In alcuni pazienti possono essere presenti più alleli polimorfici del CYP2C9, inattivi. Di conseguenza, in questi soggetti, è presente una notevole sensibilità all'azione della warfarina, richiedendo dosi minori per raggiungere lo stesso effetto. Anche varianti polimorfiche di componenti della vitamina K-reduttasi determinano una certa sensibilità alla warfarina.
EFFETTI COLLATERALI: Gli effetti collaterali sono dovuti a sovradosaggio a ad interazioni farmacologiche. Tra quelli più importanti vi è l'emorragia, da essere immediatamente trattata con fitomenadione, un composto simile alla vitamina K, a dosi di 5-10 mg per os, sc o iv. Per un effetto rapido si consiglia la trasfusione. Un altro effetto collaterale, raro, è la necrosi cutanea. La warfarina somministrata durante la gravidanza può determinare malformazioni fetali a carico delle ossa, poiché viene inibita la carbossilasi del tessuto osseo, e del SNC. Inoltre può indurre emorragie fetali e neonatali. Quindi la warfarina non va mai somministrata in gravidanza.
Vitamina K
Il fabbisogno giornaliero della vitamina K si aggira intorno ai 0,5-1 μg per chilo. Esistono due forme di vitamina K:
la K1 è contenuta per lo più nella verdura, vien assorbita a livello dell'intestino prossimale. L'assorbimento avviene tramite trasporto attivo. Eventuali carenze possono essere dovute ad una dieta carente e a malassorbimento;
la K2 viene sintetizzata dalla flora batterica intestinale a livello dell'ileo terminale e del colon. L'assorbimento avviene per diffusione passiva e la causa principale di deficienza è una terapia antibiotica ad ampio spettro.
Nella clinica sono utili:
a) Fitomenadione
b) Menadiolo sodio fosfato
La vitamina K, nella forma dell'idrochinone ridotto, KH2, è un cofattore essenziale della γ-glutamil carbossilasi. Utilizzando KH2, ossigeno, anidride carbonica e il substrato contenente il residuo di glutammato, l'enzima forma una proteina con un residuo di γ-carbossi glutammato, e la forma ossidata della vitamina K, la 2, 3-epossido. Una 2, 3 epossido reduttasi cumarino-sensibile rigenera la forma ridotta della vitamina K. Entrambi questi due enzimi sono proteine integrali di membrana del reticolo endoplasmatico e operano come un sistema a multi compartimenti. Mutazioni della γ-glutamil carbossilasi determinano fenomeni emorragici.

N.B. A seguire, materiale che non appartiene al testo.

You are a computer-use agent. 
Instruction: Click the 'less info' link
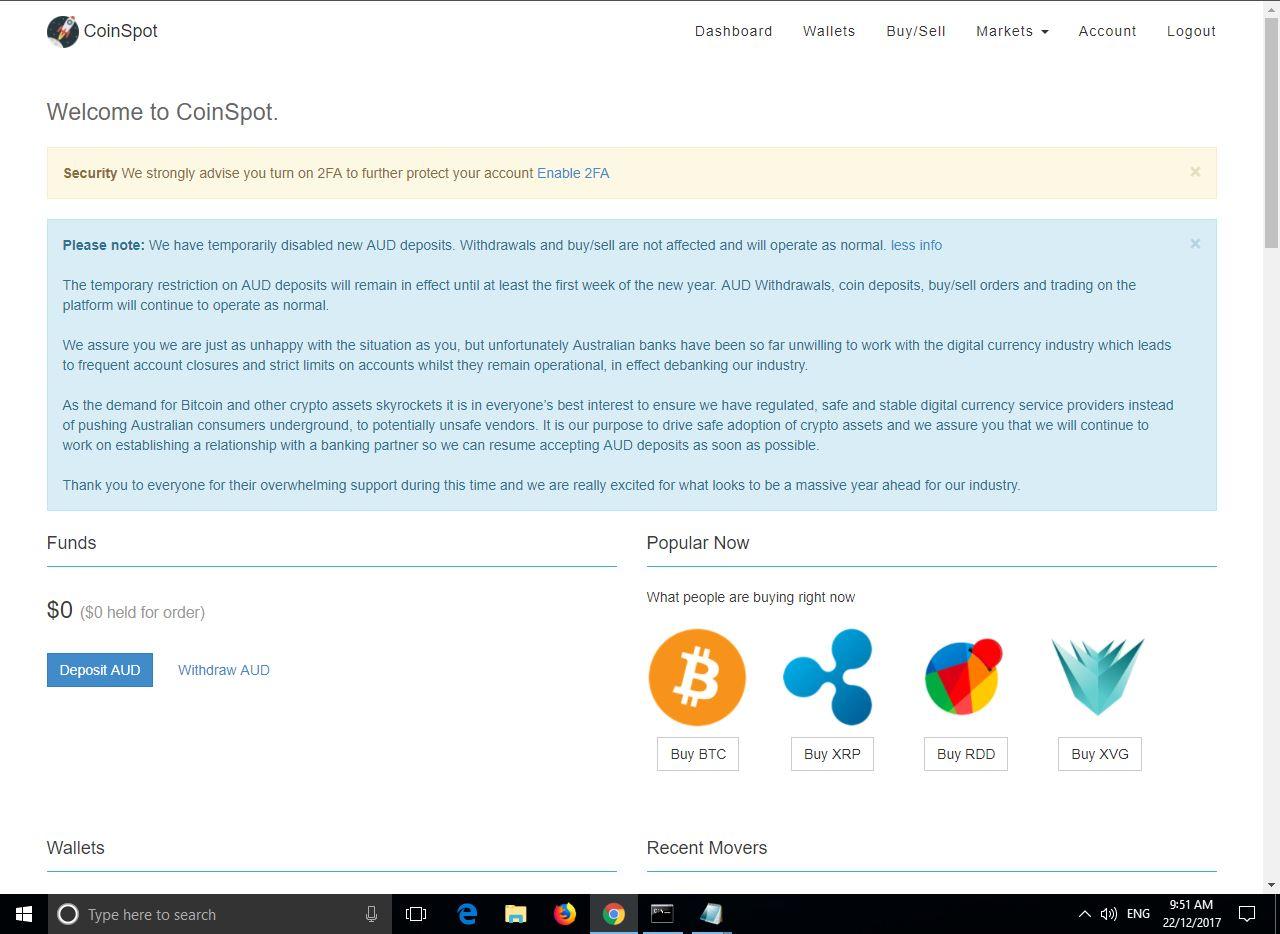915,245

USI CLINICI: La vitamina K è molto utile per il trattamento della malattia emorragica del neonato. Tutti i neonati presentano bassi livelli di fattori della coagulazione vitamina K-dipendenti, che si regolarizzano in seguito alla alimentazione e al formarsi della flora batterica intestinale. È raccomandata in tutti i neonati la somministrazione di vitamina K, fitomenadione, 0,5-1 mg per via parenterale. In alternativa possono essere somministrati alla madre in terapia anticoagulante 20 mg al giorno per os, nelle ultime due settimane di gravidanza. Nelle forme patologiche la posologia va aumentata a seconda dei casi.

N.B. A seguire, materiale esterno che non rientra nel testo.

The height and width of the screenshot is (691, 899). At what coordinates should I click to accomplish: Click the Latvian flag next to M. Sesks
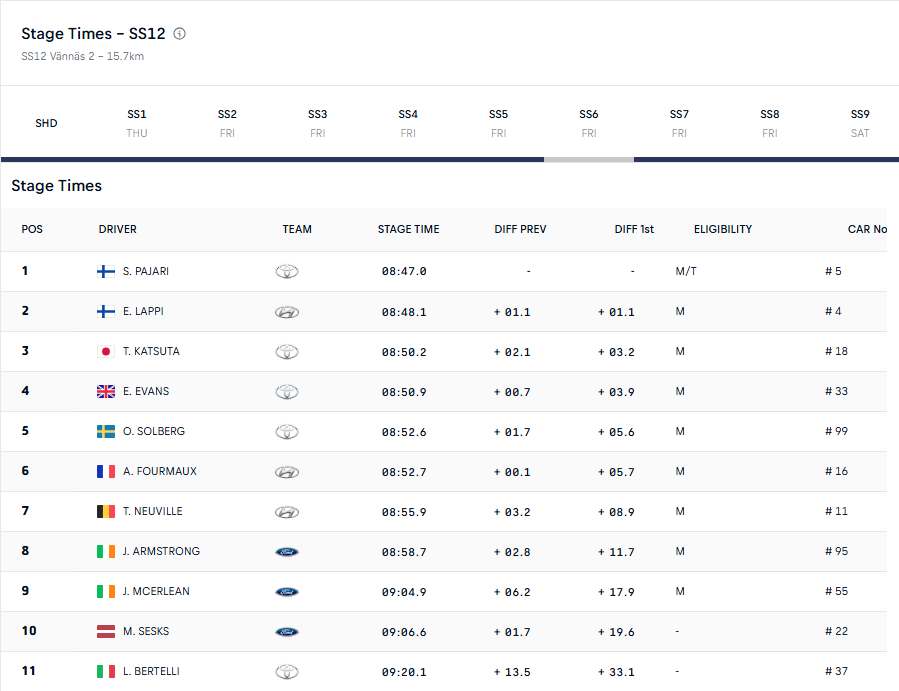(x=105, y=631)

Inoltre la vitamina K vien utilizzata anche nelle sindromi da malassorbimento, in corso di ostruzione biliare, dovuta a riduzione dell'assorbimento dei grassi e quindi della vitamina K, che è idrofobica. Nell'uomo adulto la carenza della vitamina K è molto rara, tuttavia può essere somministrato il fitomenadione oppure il menadiolo sodio fosfato, in preparazione idrosolubile a dose di 10 mg al giorno. L'utilizzo di vitamina K è utile anche in corso di terapia anticoagulante, per via degli effetti tossici.
Il fitomenadione può causare anemia emolitica, particolarmente nei soggetti con carenza di glucosio-6-fosfato deidrogenasi.